Channeling his older brother’s infamous charm, Del stuck out his hand, donned a confident smile and prepared to eat a double helping of humble pie.
***
No one would ever guess the contents hidden inside the gold-stamped
Flirt
shopping bag. No one would believe what good-girl Shaye Harland had purchased from Invercargill’s exclusive lingerie boutique.
She hurried toward the Stewart Island ferry before it left on its last voyage for the day, grinning like a crazy woman. Picturing the shock on Piper’s face when she opened her hen night gift soothed Shaye’s twitchy stomach as she boarded. Her big sister would die—just fall out of her size nine combat boots after unwrapping Shaye’s carefully chosen selections.
After a quick thumbs up to one of the ferry’s pursers, Shaye scanned the backs of her fellow passengers at the boat’s rail. Three women and a tall, broad-shouldered man in a black wool pea-coat were on deck, facing the white-capped waves of Foveaux Strait. The often treacherous stretch of ocean separated the tiny town of Bluff on the mainland from Stewart Island. A cloud-covered haze hung in the distance. In a few weeks’ time, come the high season later in October, tourists would outnumber the handful of locals who normally used the ferry. Today, a Monday afternoon, the ferry would make the one-hour crossing at only a quarter capacity.

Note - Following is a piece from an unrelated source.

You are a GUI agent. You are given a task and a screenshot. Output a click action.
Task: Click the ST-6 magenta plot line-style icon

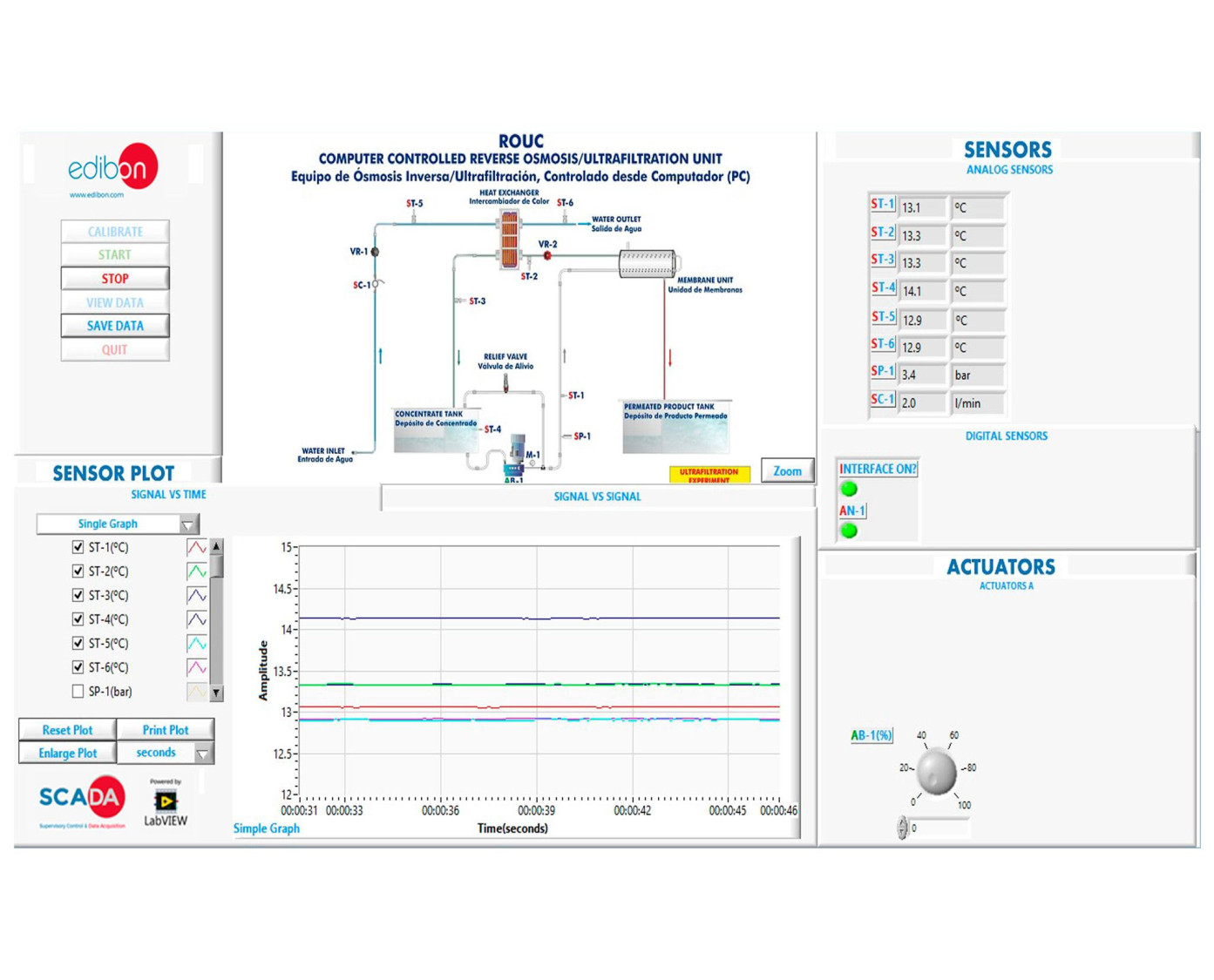[197, 668]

Shaye slipped inside the enclosed passenger lounge and patted the shoulder of Mr. Peterson, who’d opened the door for her.
“Wanted to thank you for the meal you dropped around last week, Miss Shaye,” he said. “That veggie casserole sure worked a treat. Better than the time Ben unblocked my kitchen drain.”
Not the kind of image a woman wanted in her head while holding a bag of sexy-fun-time lingerie. If Mr. Peterson caught a glimpse of her goodies the scandal would clean him out quicker than her big brother’s plumbing heroics. She hugged the bag tighter against her chest.